Evrensellik ve millilik meselesine hem emperyalizm hem de diktatörlük açısından yaklaşan Casanova, kendi renkleri ile var olmaya çalışan emperyalizmden yeni kurtulmuş ulusların ekonomiye de bağlı olan az gelişmişlikleri ile bu sefer edebiyat açısından devlet politikaları nedeniyle ulusalcı bir baskıyla karşılaşma durumlarını da o edebiyatlar adına bir tehlike olarak görür.

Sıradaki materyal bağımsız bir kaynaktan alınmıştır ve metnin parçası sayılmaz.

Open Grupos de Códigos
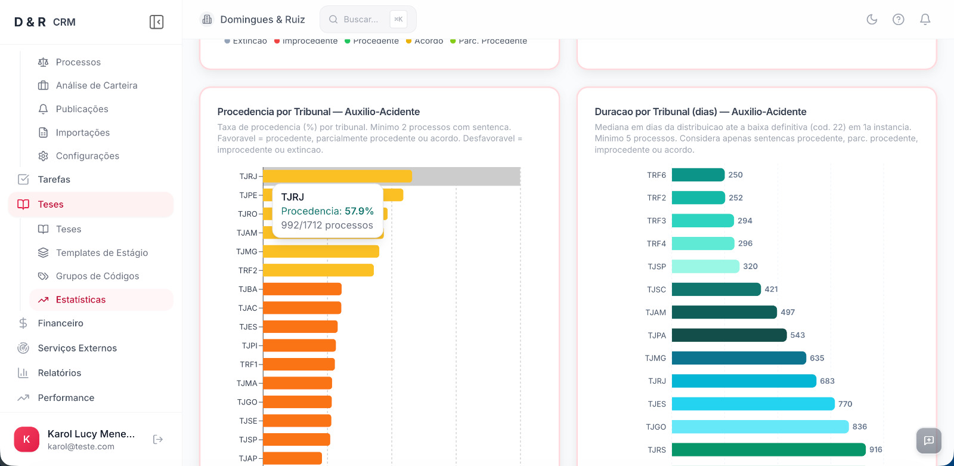954x466 pixels. [97, 276]
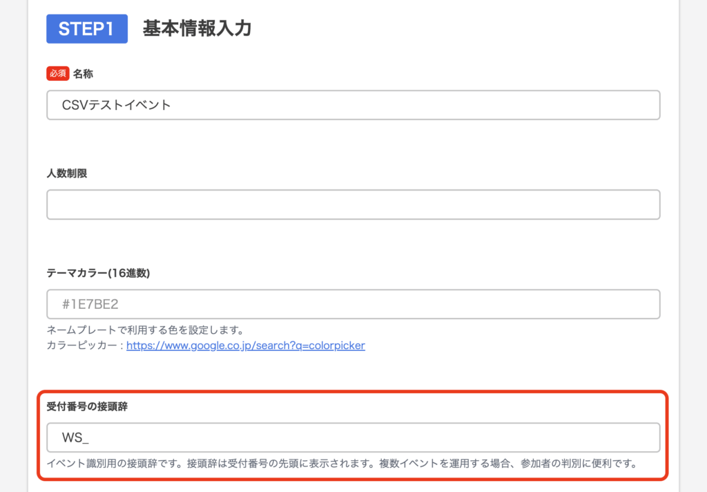Viewport: 707px width, 492px height.
Task: Click the 受付番号の接頭辞 field label
Action: tap(87, 406)
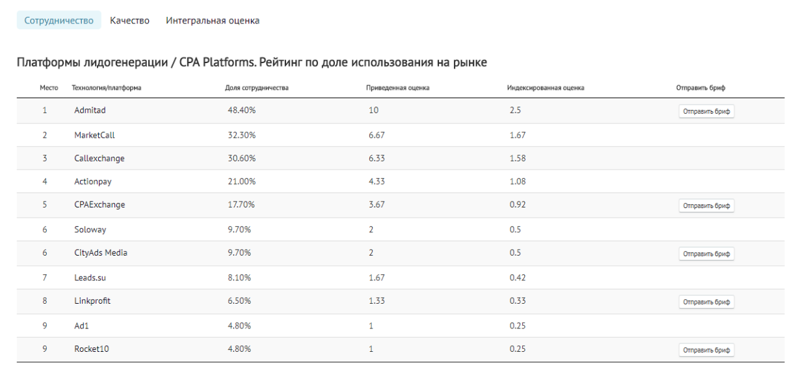Click the Soloway platform name
The width and height of the screenshot is (805, 385).
tap(90, 230)
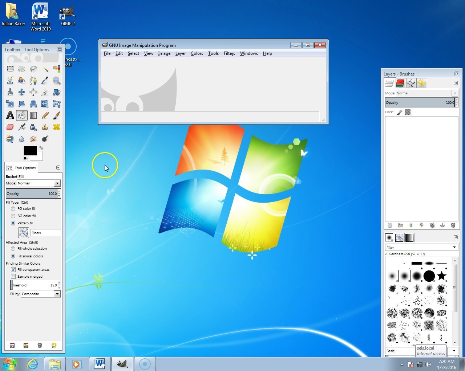
Task: Open the brush filter dropdown arrow
Action: (x=454, y=247)
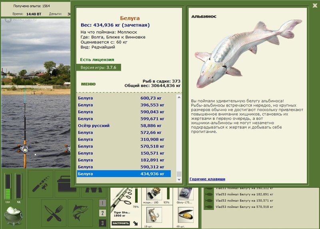Open the fishing rod tackle icon

(x=40, y=184)
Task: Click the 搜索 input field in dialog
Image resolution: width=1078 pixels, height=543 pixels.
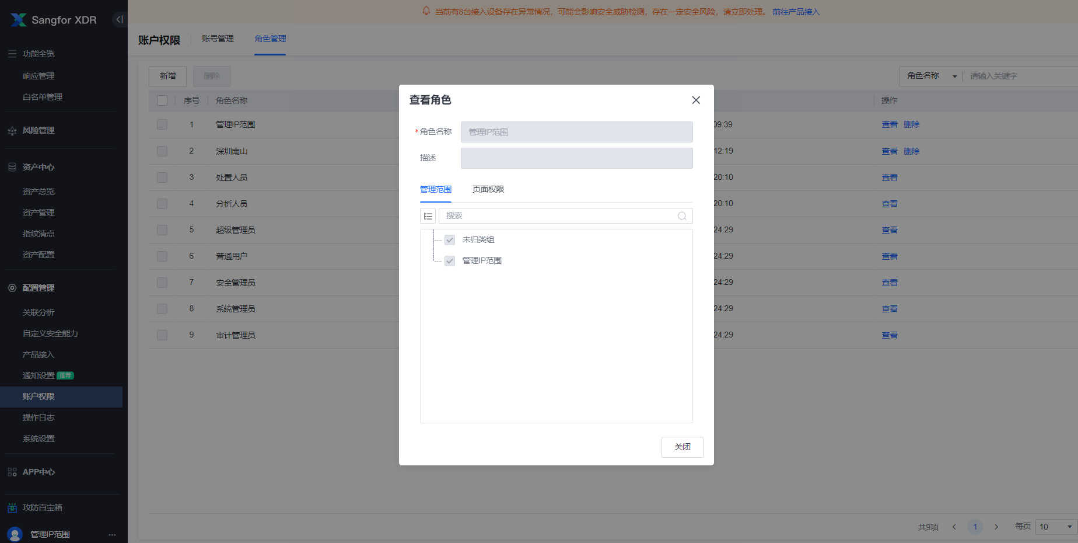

“Edebiyat uzamı nispeten siyasi yapılara bağlı olduğu için de, uluslararası edebi bağımlılık kısmen, uluslararası siyasi egemenlik yapıları ile de bağlantılıdır. İşte bu yüzden edebiyat dünyasında merkezden uzak olan sömürgecilik sonrası ülkelerin yazarları, daha varsıl uzamlardaki yazarlar gibi ulusal siyasetin baskısına karşı çıkmakla kalmayıp, siyasette ve edebiyatta uluslararası güçlere karşı da savaşmak zorundadırlar.”(Casanova, 1999; 9)
Bu tespiti yukarıda belirttiğimiz gibi güçlü bir dile ve edebiyat geleneğine sahip olmayan ve güçlü bir medeniyette geçmişte ya da şimdi de söylemek mümkün olabilir. Ancak bir milletin olmazsa olmazlarından olan dili olmadan Valery’den Goethe’ye pek çok edebiyatçının “uluslar arası bir edebiyat borsası” gibi tahayyül ettikleri bu pazarda hangi kimlikle edebiyatını pazarlayacağı hususunda (Casanova, 1999; 28) bize tatmin edici cevap vermeyen Casanova’nın, Kafka’dan yola çıkarak dil üzerinde verdiği örnek düşündürücüdür:
“…Kafka da gelişmekte olan Çek edebiyat uzamının bir parçası olmasına ve Milliyetçi Yahudi hareketini hararetle desteklemesine rağmen, Alman dilinin ve edebiyatının –inkâr ettiği yıkmaya çalıştığı bir mirasın- vârisi olarak yüzyılın en gizemli en yenilikçi külliyatlarından birini ortaya koymaya çalışmıştır.”(Casanova, 1999; 99)
Görüldüğü gibi birey olarak yazarın ortaya koyduğu evrensel uzamdaki bu yenilik dil olarak milli bir renkten yoksundur.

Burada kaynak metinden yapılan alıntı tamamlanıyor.